Relato de Eliete dos Santos, produzido pela Organização Olívia Gama para o 2º Edital de Fomento da Memória Popular da Pandemia

Não tive Covid, nem minha família, mas eu perdi muitos amigos, amigas, vizinhos que morreram com Covid, e a gente sofreu muito porque essa doença é um caso sério. Só Deus que pode explicar pra gente. O sofrimento foi muito e para muitas pessoas. Foram muitas perdas e em muitos países no mundo inteiro. Então, não é porque eu não tive Covid, nem minha família, que a gente não sofreu. Eu sofri muito. 

Sou nordestina de Bom Jesus do Gurguéia, no Piauí. Vim para cá trabalhar para os outros. Minha mãe me deixou aqui para trabalhar na casa dos outros. Naquele tempo, era tempo de você ganhar roupa, ganhar calçados,  comida, e trabalhar para as pessoas. Eu vim muito nova. 

O que mais me marcou na pandemia foi ver o sofrimento das pessoas e estar com uma pessoa em um dia, e no outro receber a notícia de que ela estava internada. Quando menos esperava, ficava sabendo da morte da pessoa. De quê? Covid. Então, isso me marcou muito, tanto é que eu não gosto nem de falar porque já me dói o coração, pois sou uma pessoa como açúcar, tudo me desmancha. Essa doença é muito ruim, só Deus quem explica porque ela veio, porque está espalhada no mundo inteiro.

“Estou aprendendo a ler e escrever”

Atualmente, estou feliz porque, graças a Deus, encontrei uma associação, para aprender a ler. Pedi à minha tia para que eu aprendesse a ler e escrever. Porque muitos falam que não sei ler e não entendo nada, que pego os ônibus errados. Quando penso que estou chegando à Brasília, estou chegando à Planaltina. Quando penso que estou chegando em um lugar, estou chegando em outro. Mas, hoje, estou feliz, porque aprendi a fazer meu nome, e nem isso eu sabia.

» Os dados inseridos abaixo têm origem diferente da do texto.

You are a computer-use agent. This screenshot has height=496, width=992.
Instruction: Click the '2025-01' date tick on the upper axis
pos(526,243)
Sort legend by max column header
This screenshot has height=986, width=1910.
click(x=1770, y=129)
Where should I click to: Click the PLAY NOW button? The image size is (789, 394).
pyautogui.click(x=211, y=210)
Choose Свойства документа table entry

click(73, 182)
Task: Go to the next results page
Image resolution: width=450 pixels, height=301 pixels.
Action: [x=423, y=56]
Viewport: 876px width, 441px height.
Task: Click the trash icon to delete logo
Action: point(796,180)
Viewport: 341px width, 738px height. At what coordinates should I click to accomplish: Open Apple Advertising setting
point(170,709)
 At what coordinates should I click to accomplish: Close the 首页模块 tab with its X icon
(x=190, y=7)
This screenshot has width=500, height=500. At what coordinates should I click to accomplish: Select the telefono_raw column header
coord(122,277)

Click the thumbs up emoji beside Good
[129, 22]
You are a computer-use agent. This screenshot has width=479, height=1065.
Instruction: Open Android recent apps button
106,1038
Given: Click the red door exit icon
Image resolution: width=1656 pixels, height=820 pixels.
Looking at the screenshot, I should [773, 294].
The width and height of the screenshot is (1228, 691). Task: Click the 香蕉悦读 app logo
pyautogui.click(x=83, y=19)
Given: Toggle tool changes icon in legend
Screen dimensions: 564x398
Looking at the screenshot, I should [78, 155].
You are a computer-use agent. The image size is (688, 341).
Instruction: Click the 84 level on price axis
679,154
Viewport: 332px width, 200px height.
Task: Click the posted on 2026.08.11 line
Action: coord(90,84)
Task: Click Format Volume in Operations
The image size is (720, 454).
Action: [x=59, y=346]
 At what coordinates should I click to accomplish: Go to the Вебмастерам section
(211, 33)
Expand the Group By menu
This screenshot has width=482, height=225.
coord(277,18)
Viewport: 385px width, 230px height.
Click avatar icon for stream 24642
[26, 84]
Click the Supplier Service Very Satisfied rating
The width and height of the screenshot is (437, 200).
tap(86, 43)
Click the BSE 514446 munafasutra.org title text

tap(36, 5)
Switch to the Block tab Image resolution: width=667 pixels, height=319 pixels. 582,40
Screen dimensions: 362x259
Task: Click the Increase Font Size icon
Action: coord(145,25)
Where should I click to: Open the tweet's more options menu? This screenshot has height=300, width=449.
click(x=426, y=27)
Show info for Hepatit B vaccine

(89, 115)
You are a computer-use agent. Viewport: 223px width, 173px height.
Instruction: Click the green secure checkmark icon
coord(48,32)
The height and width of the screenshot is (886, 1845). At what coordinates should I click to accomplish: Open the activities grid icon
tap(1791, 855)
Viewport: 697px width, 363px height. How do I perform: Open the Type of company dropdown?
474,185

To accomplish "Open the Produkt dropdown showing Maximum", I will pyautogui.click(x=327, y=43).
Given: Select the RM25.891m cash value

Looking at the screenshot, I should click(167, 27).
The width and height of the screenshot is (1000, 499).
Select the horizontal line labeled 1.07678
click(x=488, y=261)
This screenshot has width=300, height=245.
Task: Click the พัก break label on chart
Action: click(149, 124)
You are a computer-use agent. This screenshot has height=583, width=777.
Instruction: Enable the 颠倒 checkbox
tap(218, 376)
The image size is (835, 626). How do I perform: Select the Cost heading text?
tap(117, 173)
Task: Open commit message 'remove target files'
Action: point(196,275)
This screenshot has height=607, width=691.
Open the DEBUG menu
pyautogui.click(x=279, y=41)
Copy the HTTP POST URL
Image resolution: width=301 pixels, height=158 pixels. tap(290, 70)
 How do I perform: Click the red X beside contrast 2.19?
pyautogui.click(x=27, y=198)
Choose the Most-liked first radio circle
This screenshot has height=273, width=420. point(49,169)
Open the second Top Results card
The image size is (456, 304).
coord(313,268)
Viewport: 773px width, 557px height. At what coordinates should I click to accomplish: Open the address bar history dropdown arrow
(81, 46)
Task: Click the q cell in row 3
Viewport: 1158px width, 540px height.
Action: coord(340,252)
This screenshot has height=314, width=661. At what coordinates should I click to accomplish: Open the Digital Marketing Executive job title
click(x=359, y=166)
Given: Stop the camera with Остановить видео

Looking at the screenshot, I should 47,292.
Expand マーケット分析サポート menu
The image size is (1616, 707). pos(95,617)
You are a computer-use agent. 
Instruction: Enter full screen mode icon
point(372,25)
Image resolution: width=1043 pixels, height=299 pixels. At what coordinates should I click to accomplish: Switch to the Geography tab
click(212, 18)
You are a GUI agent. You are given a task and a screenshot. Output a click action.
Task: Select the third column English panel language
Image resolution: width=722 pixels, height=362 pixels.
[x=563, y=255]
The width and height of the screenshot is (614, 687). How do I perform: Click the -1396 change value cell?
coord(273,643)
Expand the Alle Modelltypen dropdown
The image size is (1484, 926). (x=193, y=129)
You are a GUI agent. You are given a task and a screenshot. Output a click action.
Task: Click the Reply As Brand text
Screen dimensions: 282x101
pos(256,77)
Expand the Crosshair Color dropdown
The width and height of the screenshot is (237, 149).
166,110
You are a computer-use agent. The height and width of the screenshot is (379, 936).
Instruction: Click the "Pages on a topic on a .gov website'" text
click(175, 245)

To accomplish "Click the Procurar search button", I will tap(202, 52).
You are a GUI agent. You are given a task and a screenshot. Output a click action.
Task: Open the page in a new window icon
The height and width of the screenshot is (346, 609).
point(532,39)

Graças a Deus tenho o apoio das meninas da associação, da minha tia, da minha professora, que amo de coração, porque ela tem paciência comigo, para me explicar, para me entender. Graças à Deus,  eu quero, eu posso e eu sou. Agora, sou empresária. No entanto, muita gente olhava para mim e pensava: coitadinha, analfabeta e se diz empresária. Então, eu perguntei se elas já viram uma empresária de maquiagem ser analfabeta. As meninas disseram que não, e eu disse que eu era uma. Eu quero, eu posso e eu sou. 

Tem gente apostando nos meus sonhos

A única riqueza que eu tenho é aquele lá de cima. Sou feliz, porque tenho o senhor Jesus comigo, com nós, com todos. Sou maravilhada com o senhor Jesus. Para mim não existe tristeza. E sei, tem gente apostando nos meus sonhos, tem gente apostando em mim. Pois, Lula não sabia ler. Ele veio a aprender depois que ele foi Presidente da República, porque pagou professor particular. Por que eu não posso aprender, não posso ser uma empresária? 

Primeiro vem a saúde, as forças, a força que Deus dá todos os dias para nós vencermos, e ter as mãozinhas para trabalhar. E a primeira vez que vi na minha vida, a tia me falou que eu tinha sido escolhida para maquiar alguém. Então fiquei surpresa, e a professora me respondeu dizendo que estava no curso para aprender a maquiar alguém.

Estou muito feliz. Não tenho explicação de tudo. Não sei ler, não tenho cartão,  não tenho renda, não quero receber benefício do governo, eu quero conseguir as coisas com minhas mãos, as que Deus me deu, pois eu aprendi, já sou uma empresária.  Eu já sou uma empresária e vou mostrar para muitos como uma analfabeta pode.